Data analysis:
Table 1 presents key characteristics of all capture sites. Most site
characteristics (e.g., latitude, longitude, altitude) were obtained from
Google Earth based on coordinates determined on-site at the time of
capture. Other factors were known a priori (e.g., native versus
non-native status) or were obtained from peer-reviewed literature (e.g.,
Colwell’s predictability indices). Yet other factors (e.g., genetic
group membership) were determined from ongoing projects (Ravinet et al.
2018), and one factor, urbanization at the capture site, was quantified
by us using Google Earth. For this factor, we first found capture sites
in Google Earth using latitude and longitude data. A screen shot of the
site was then taken such that a 10 km radius transect from the capture
site was identifiable. ImageJ was then used to quantify the area within
this 10 km circle that was urbanized (e.g., obvious human-built
structures, which could be confirmed by higher-resolution images
assessable in Goole Earth).
Table 1 also lists dates of birds capture from each location. Whereas
time of year (i.e., phase of the breeding season) could have affected
gene expression, we could not design our study to avoid any such effect
for two reasons. First, field work had to coincide with the availability
of our collaborators at each site; alternative timing of sampling was
not possible. Second, breeding phenology of many sparrow populations is
unknown (e.g., Senegal, Vietnam). We did our best to sample birds
outside what we expected to be the breeding season for each population,
and except for Israel, rarely did we capture obviously immature
individuals.
As gene expression data were non-normal, all were log10transformed before analyses. Our first directive was to evaluate whether
there were interactions between gene and tissue shaping gene expression
across the populations in our study, which would determine whether we
should analyze gene expression for each tissue separately. First, we
constructed a univariate model using the lmer function from the lme4
package in r (Bates 2014) with log10 gene expression as
a response variable, and gene (factor, 3 levels), tissue (factor, 3
levels), and their interaction as fixed effects. Individual and country
were included as random effects to account for non-independence of
tissue samples from the same individuals and individuals sampled in the
same countries, respectively. We also calculated the adjusted
repeatability for random effects (individual and country) following
published methods (Nakagawa and Schielzeth 2010). We then used the ‘sim’

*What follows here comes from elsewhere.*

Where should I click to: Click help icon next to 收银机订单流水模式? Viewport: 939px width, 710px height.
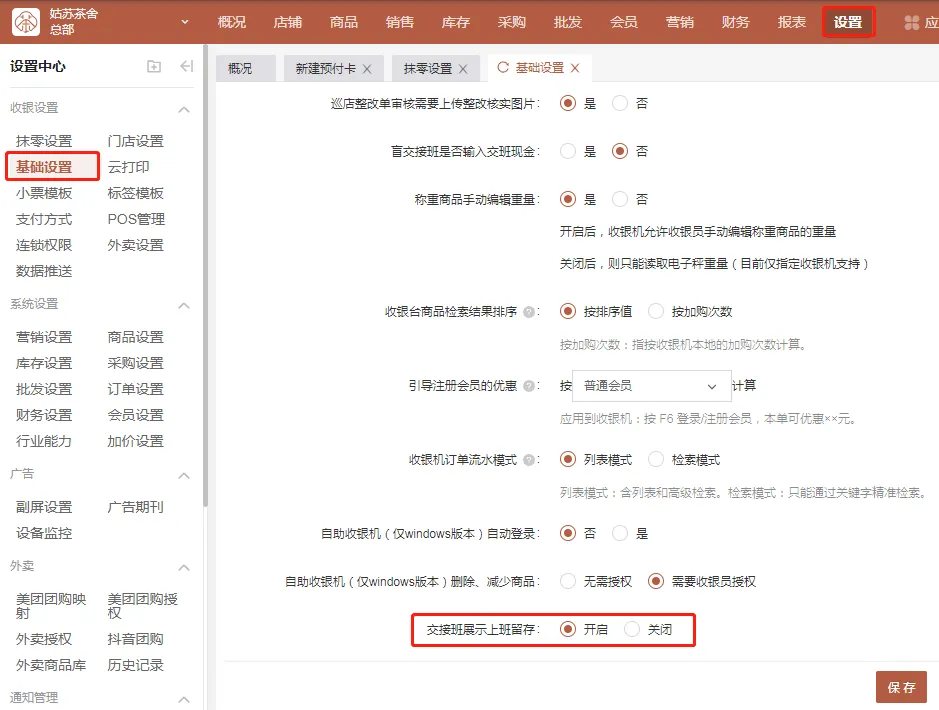[x=528, y=460]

function from the ‘arm’ package (Gelman et al. 2007) to generate a
posterior distribution of estimates and report the posterior mode and
95% CI for repeatability estimates. These analyses revealed significant
gene:tissue interactions, therefore, we analyzed gene expression
separately in subsequent analyses to simplify interpretation.
Next, we determined the set of variables that best-explained among
country variation in gene expression for each gene by model selection
using the “dredge” function from the MuMIn package in R (Barton and
Barton 2015). First, we constructed 3 separate global models (i.e., one
for each gene) with gene expression as the response variable. All global
models included the same explanatory variables: tissue, population type
(native or non-native), temperature predictability (high or low),
precipitation predictability (high or low), genetic group (1 or 2),
urbanization, latitude, altitude, sex, and body mass at capture.
Individual was fit as a random effect to account for repeated measures
(i.e., tissues) within the same individual. We did not include country
as a random effect since this led to model singularity given that the
combination of values for fixed effects was unique to each country. The
“dredge” function runs all subsets of the global model. We then
determined the best-fit models based on AICc values. When alternative
models were within Δ2AICc of the top model, we retained these models and
used the ‘model.ave’ function from the MuMIn package and report the
average model results here.
Finally, given that our initial models revealed significant among
country and among individual repeatability, we assessed correlations in
gene expression across different levels (i.e., within individuals, among
individuals, among countries). Expression levels for each gene were
treated as separate response variables, and we included tissue as a
fixed effect to account for tissue specific differences in gene
expression. Individual ID (band) and study population (country) were
also included as random effects, which allowed us to estimate
covariation between response variables at the among-country,
among-individual, and within-individual (i.e., residual) levels. Models
were constructed using the MCMCglmm function in R (Hadfield 2010).
Models were run for 106,000 iterations with a burn-in of 6000 and
thinning of 100. Thus, 1000 estimates were retained for estimating the
posterior distributions. We extracted among country, among individual,
and within individual correlations between each pairwise combination of
genes following published methods (Houslay and Wilson 2017). Results
presented here used a non-informative inverse-Wishart prior, however, we
verified that results were robust across different prior specifications,
which they were (results not shown). Correlations presented are
posterior modes and 95% confidence intervals.